Tylko w ciągu dwóch ostatnich dni ubiegłego tygodnia fundusze akcji krajowych inwestujące w duże spółki straciły średnio 5,3 proc. wartości. W tym czasie indeks WIG stracił 6,5 proc., a WIG20 7,9 proc.
Przedstawiciele branży przyznają, że giełdowe spadki wystraszyły klientów. Rok temu podobne zniżki indeksów przełożyły się na umorzenia jednostek sięgające nawet miliarda złotych dziennie. Tym razem, jak uspokajają przedstawiciele TFI, o panice nie ma mowy.

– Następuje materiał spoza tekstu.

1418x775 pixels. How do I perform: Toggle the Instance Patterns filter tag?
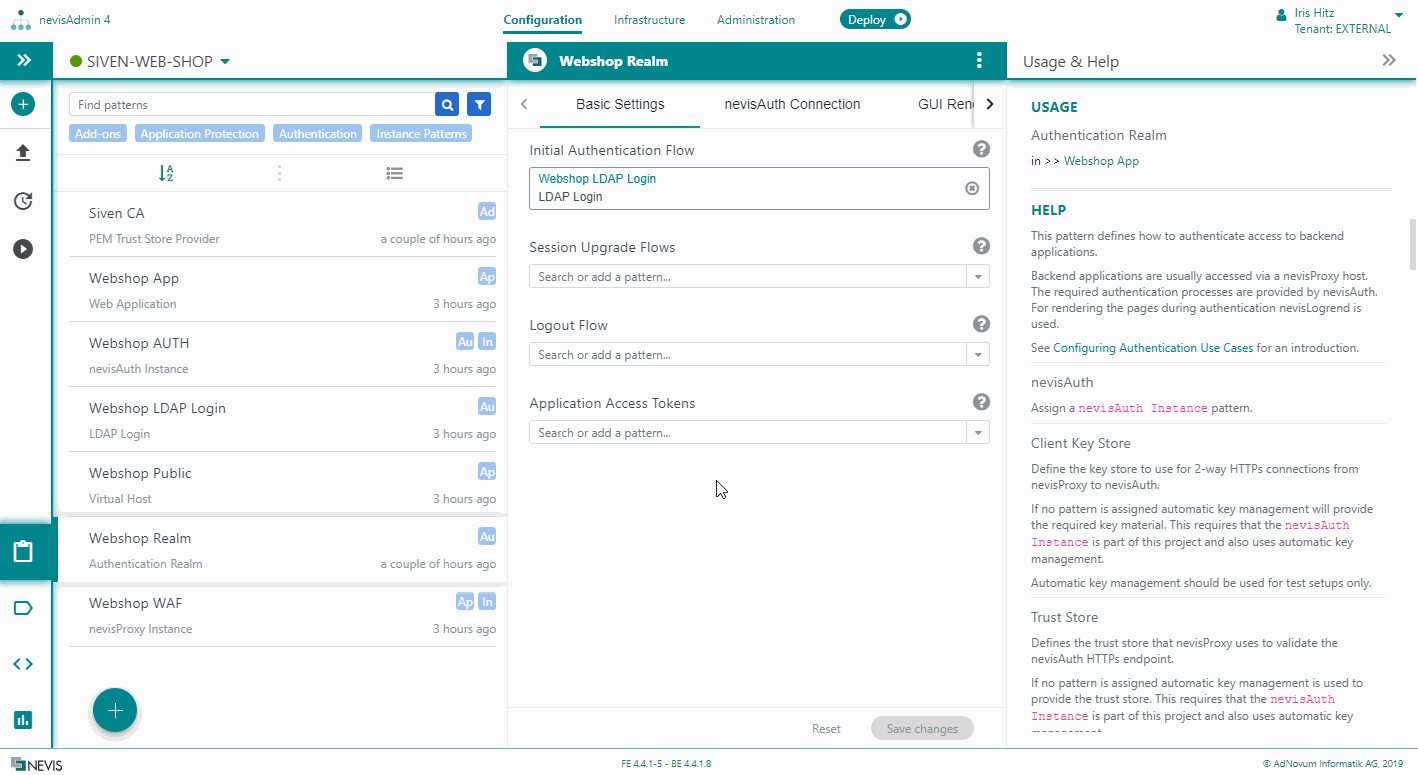pos(421,134)
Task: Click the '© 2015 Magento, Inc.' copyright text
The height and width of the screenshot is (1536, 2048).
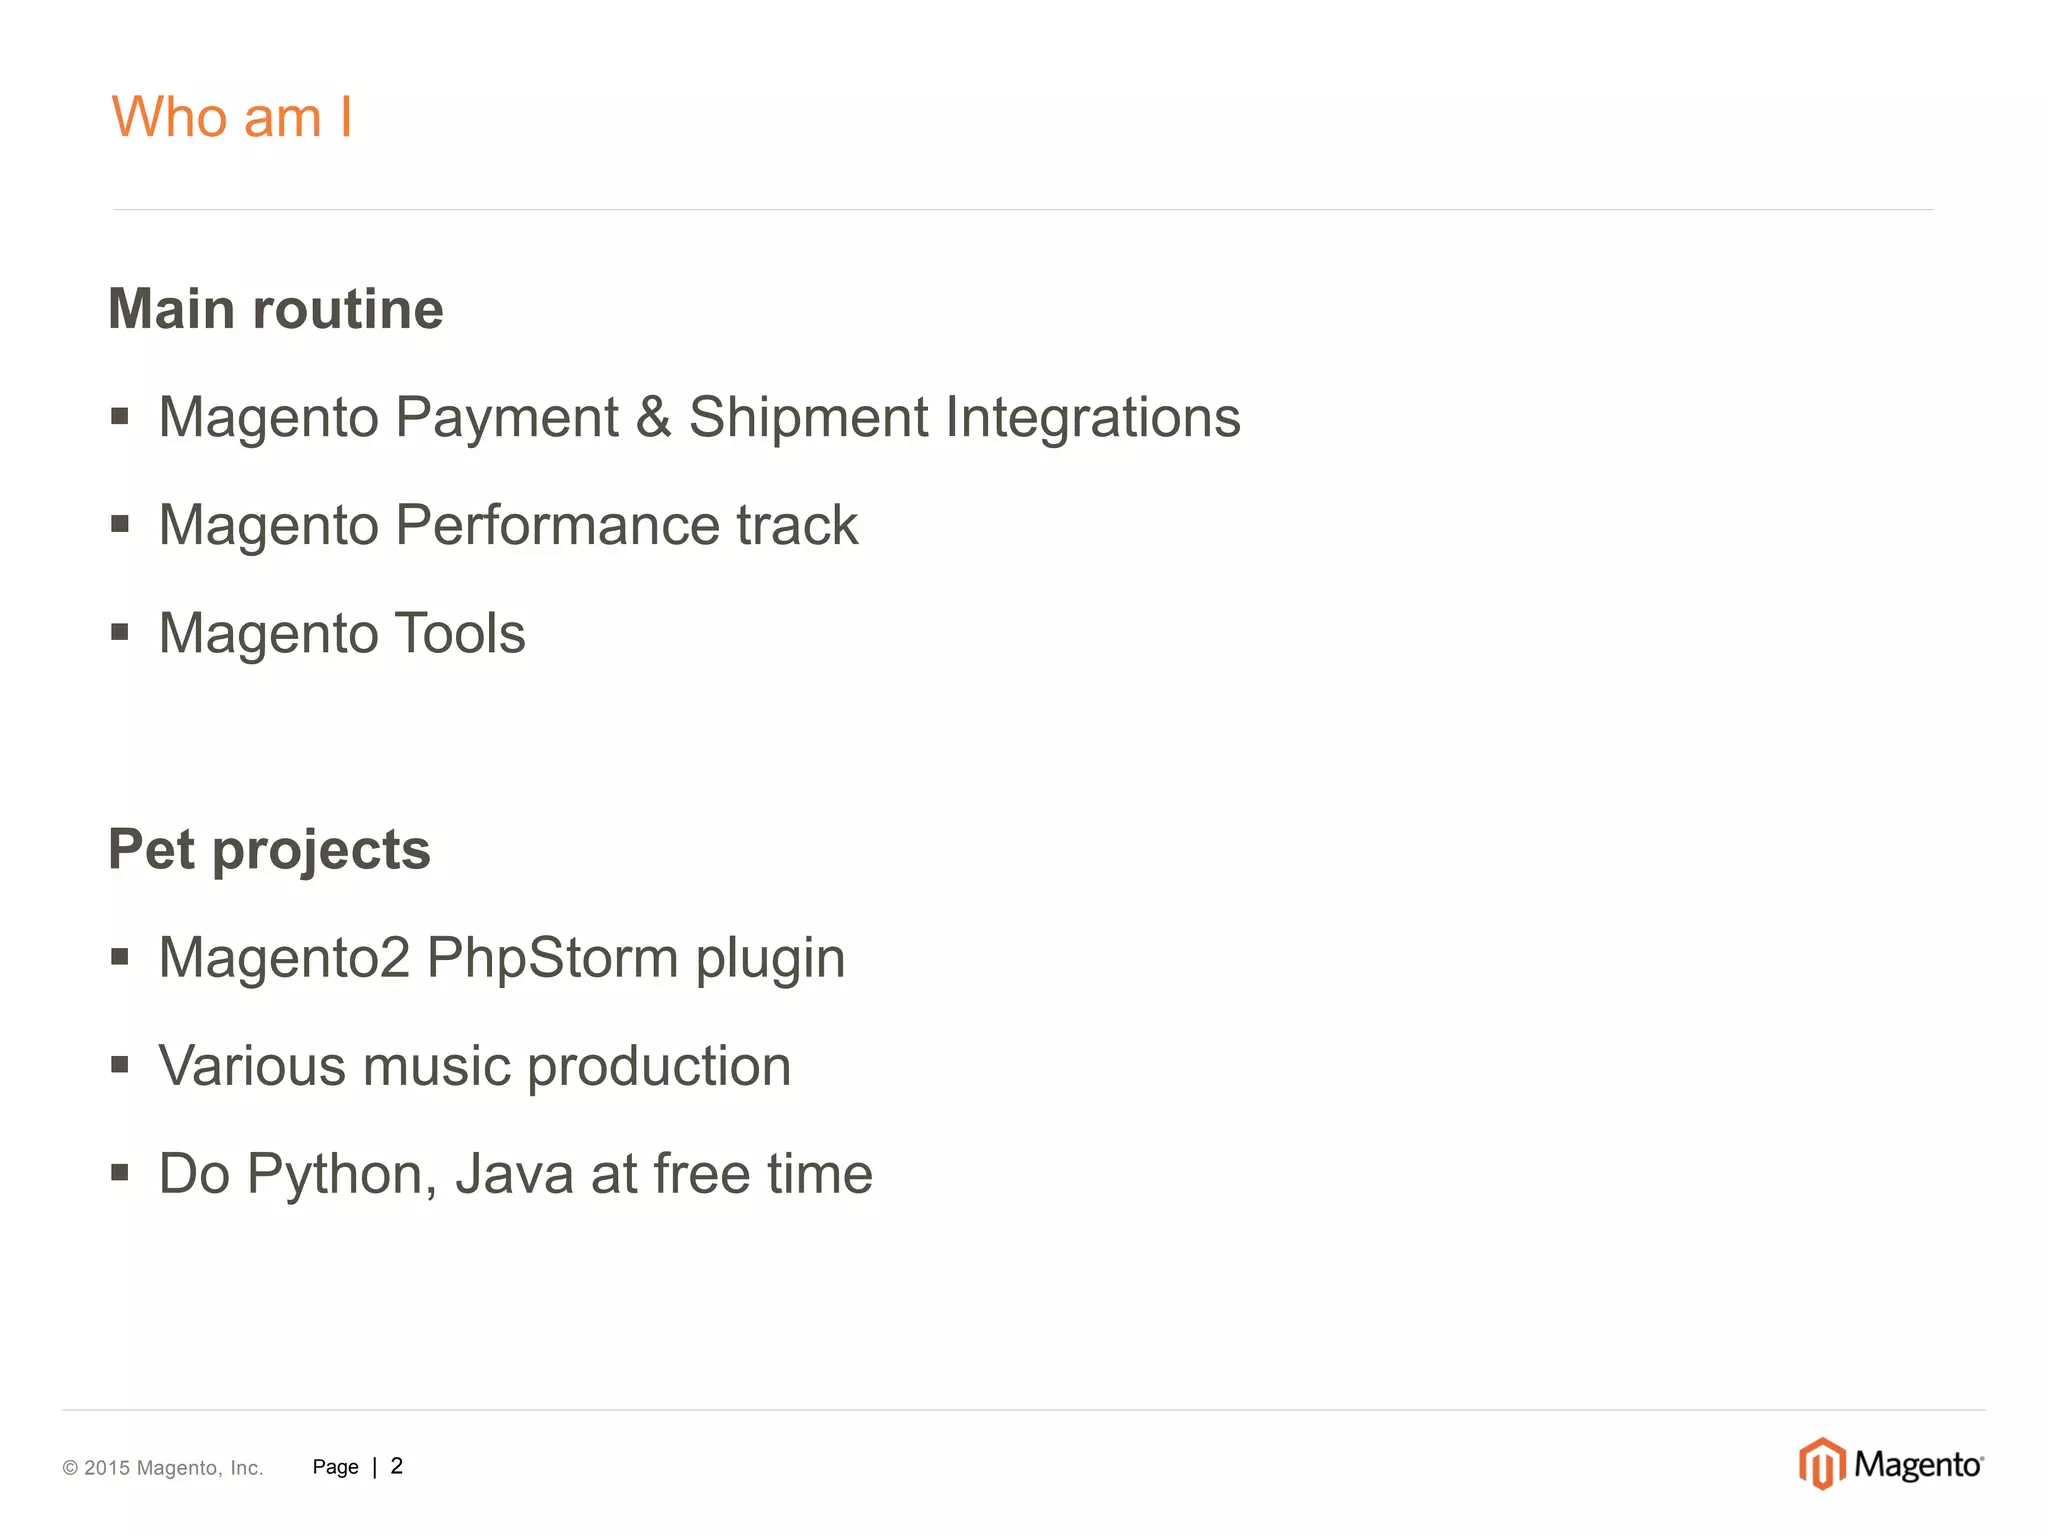Action: pos(163,1467)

– Korekta przełożyła się na wzrost umorzeń głównie w funduszach akcji. W pierwszych dniach stycznia mieliśmy dodatnie saldo wpłat i wypłat, w pierwszych dniach lutego jest ono ujemne – mówi Magdalena Bielak, menedżer PR w BZ WBK AIB TFI. Zaznacza, że umorzenia „nie są jednak duże”.
O tym, że wypłaty są coraz większe, mówi też Małgorzata Barska, członek zarządu ING TFI. Zaznacza, że mimo wszystko klienci wykazują względny spokój. – Ciągle świeże w pamięci klientów zawirowania na rynkach finansowych oswoiły ich ze zwiększoną zmiennością i z tym, że rynek nie może rosnąć bez przerwy – tłumaczy.
– Mamy więcej telefonów na infolinię, ale ich liczbie daleko do okresu kryzysu sprzed roku – w podobnym tonie wypowiada się Michał Paszkowski z biura prasowego PKO TFI.